◆ **TEXTE SOURCE**:
-=-=-=-=-
En ce qui concerne la filière GA (gestion-administration), numériquement la plus importante de l’enseignement professionnel (75.000 élèves), le ministère déclare que le taux d’insertion des élèves est insuffisant avec 34% des jeunes diplômés en emploi sept mois après leur sortie. Cependant, il n’explique pas que cette filière est récente puisqu’elle découle il y a 5 ans de la fusion des bac pro secrétariat et comptabilité. Le bilan est là encore expéditif et radical puisqu’il est prévu de supprimer la moitié des places dans cette filière, ce qui va aboutir à la suppression de 1500 postes! Un véritable plan social! Nous ne pouvons admettre des prises de décisions aussi rapides, alors qu’il pouvait être envisagé une évolution de la filière, sans compter que la situation peut évoluer et les besoins des entreprises en termes de recrutement également. Nous ne pouvons imaginer qu’il n’y ait pas de besoins de formation pour les métiers de l’administration!
Au lieu de cela le ministère choisit le démantèlement de la filière, plonge des centaines de collègues dans l’angoisse et l’incertitude et supprime une orientation possible pour les élèves.
Cette réforme est à mettre en cohérence avec Parcoursup et les poursuites d’études en enseignement supérieur, en fermant encore davantage les portes de l’enseignement supérieur aux bacheliers professionnels.
-=-=-=-=-
◆ **ENREGISTREMENTS**:
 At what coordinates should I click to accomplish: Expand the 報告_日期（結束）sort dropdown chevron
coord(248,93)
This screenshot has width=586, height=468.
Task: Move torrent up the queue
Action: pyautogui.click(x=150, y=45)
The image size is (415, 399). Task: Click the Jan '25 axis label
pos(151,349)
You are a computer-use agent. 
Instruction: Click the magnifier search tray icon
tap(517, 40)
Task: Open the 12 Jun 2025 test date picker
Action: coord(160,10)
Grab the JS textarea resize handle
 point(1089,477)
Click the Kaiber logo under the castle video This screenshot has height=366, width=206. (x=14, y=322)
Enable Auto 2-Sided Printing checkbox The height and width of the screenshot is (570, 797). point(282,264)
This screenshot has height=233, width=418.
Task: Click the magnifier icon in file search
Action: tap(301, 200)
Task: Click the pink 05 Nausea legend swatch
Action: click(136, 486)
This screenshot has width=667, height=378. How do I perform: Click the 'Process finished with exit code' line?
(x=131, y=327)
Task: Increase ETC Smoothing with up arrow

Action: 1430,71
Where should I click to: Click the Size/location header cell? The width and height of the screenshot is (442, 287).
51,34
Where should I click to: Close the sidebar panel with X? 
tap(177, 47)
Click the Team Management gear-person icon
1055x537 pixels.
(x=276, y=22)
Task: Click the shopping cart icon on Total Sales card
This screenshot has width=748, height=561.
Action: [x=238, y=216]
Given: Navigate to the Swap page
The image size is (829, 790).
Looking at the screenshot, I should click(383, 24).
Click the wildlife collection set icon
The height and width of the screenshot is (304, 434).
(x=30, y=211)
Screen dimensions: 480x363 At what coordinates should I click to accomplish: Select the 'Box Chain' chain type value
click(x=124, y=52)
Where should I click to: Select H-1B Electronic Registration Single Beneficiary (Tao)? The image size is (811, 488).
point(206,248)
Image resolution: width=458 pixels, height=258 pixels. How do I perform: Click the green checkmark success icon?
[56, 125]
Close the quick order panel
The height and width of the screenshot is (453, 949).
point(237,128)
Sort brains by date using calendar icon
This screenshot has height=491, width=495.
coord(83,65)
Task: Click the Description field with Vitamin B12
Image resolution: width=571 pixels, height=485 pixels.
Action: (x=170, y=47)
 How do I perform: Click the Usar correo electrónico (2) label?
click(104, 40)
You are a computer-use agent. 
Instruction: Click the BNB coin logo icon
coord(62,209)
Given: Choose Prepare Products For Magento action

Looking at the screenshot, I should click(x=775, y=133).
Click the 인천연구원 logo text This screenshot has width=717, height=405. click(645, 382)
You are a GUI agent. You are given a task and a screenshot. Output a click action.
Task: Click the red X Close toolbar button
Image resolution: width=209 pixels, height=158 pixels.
-=-=-=-=-
◆ **VÉRIFIER SA COMPRÉHENSION**:
**A)** D'après le texte sur la filière gestion-administration, de la fusion de quels bacs professionnels cette filière est-elle issue ?
**B)** Prolongez le texte sur la filière gestion-administration en reprenant après sa dernière phrase.
Les enregistrements forment un matériau distinct du texte sur la filière gestion-administration.

◆ **RÉPONSES**:
**A)** Des bacs pro secrétariat et comptabilité.

**B)**
Cette fusion des bac pro comptabilité et secrétariat il y a 5 ans peut d’ailleurs être vue comme l’expérimentation grandeur réelle d’une déprofessionnalisation de la formation et des diplômes avant sa généralisation à l’ensemble des filières de la voie professionnelle avec la réforme en cours.
– Le recours à la co-intervention et l’élaboration d’un “chef-d’œuvre” qui renouvelleraient les pratiques pédagogiques. Là encore FAUX! Nous n’avons pas attendu 2019 pour travailler en équipe et élaborer des projets! Dans notre établissement, par exemple, les équipes sont très mobilisées et construisent des projets avec nos collègues de la voie générale et technologique, projets dont l’axe central est l’art et la culture! C’est ainsi que nos élèves cette année célèbrent la beauté en poésie dans le cadre du printemps des poètes, font de la philosophie comme un sport, avec un projet boxe-philo, s’interrogent sur le genre à travers un festival de cinéma “Françoise fait son cinéma” au cinéma Utopia de Tournefeuille, élaborent une chorégraphie sur le thème des “passants”, où il est question de l’éphémère… Evidemment c’est aux antipodes de ce “nouveau lycée professionnel” qui nous apparaît avant tout comme une formation au rabais, à visée principalement utilitariste pour les besoins “en compétences” de la nouvelle économie et dont le but affiché est l’“employabilité”.
Nous sommes bien sûrs conscients que la voie professionnelle est souvent choisie par défaut et est parfois considérée comme une voie de relégation. Et en cela les enseignantes et enseignants des lycées professionnels sont demandeurs de réformes mais dans le sens d’une éducation/formation de qualité renforcée, d’une plus grande ambition quant à la réussite de nos élèves, pas d’une réforme qui, sous des mots clinquants, cache des volontés économiques à leur détriment.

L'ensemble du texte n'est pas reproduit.